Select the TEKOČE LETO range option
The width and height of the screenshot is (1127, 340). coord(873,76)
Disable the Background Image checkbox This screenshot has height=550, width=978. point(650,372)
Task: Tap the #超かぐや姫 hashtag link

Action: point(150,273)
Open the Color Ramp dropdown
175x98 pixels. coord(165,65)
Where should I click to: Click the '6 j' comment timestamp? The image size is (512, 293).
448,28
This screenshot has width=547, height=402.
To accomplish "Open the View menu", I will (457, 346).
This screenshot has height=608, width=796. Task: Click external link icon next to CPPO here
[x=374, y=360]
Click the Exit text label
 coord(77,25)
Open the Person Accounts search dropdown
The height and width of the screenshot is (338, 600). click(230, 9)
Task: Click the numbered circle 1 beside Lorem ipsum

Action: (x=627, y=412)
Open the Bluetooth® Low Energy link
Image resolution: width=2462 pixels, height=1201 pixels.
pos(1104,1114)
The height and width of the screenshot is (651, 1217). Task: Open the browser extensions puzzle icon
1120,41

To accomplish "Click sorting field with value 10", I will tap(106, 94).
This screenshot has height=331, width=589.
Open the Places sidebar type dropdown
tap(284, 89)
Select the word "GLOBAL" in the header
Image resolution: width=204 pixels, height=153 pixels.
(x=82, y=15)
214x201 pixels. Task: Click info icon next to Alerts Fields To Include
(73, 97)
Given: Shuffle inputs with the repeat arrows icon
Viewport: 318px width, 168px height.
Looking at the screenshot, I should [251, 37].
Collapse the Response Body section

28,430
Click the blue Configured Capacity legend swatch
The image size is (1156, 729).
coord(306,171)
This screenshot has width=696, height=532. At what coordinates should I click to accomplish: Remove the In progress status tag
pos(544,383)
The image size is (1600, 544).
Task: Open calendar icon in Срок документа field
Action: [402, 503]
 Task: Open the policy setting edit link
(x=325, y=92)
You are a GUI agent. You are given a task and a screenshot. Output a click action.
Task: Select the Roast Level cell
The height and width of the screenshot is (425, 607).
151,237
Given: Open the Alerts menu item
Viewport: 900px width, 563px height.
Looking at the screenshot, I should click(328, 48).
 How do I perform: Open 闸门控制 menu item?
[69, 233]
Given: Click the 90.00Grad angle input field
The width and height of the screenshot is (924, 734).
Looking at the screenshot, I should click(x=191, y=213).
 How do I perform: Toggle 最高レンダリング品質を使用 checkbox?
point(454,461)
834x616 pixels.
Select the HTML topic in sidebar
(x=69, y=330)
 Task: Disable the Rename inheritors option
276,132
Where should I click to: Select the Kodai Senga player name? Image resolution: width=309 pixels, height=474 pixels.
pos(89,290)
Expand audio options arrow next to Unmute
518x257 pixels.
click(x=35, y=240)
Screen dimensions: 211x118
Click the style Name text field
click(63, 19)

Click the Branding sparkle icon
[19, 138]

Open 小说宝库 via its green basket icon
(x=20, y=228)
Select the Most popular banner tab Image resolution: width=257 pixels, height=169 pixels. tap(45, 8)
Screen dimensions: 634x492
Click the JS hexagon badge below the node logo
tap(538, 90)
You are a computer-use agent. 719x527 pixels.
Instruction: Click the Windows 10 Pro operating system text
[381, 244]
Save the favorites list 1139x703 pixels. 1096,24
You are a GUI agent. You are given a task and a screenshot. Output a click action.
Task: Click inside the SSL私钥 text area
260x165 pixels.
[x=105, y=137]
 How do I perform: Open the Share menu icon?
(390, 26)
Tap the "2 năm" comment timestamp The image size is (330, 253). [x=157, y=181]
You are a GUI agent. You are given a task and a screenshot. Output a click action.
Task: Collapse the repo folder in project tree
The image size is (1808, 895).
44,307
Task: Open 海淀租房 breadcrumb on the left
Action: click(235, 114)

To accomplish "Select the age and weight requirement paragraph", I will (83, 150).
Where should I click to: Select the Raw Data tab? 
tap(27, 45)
++++++++++
### Directions for this task:
Present the stretch of data from the line containing "Task: Disable the Rename inheritors option" through the line containing "click(x=35, y=240)" as a Markdown table with the columns Row and Line. Number each row and omit any blank lines.

### Response below:
| Row | Line |
|---|---|
| 1 |  Task: Disable the Rename inheritors option |
| 2 | 276,132 |
| 3 | Where should I click to: Select the Kodai Senga player name? Image resolution: width=309 pixels, height=474 pixels. |
| 4 | pos(89,290) |
| 5 | Expand audio options arrow next to Unmute |
| 6 | 518x257 pixels. |
| 7 | click(x=35, y=240) |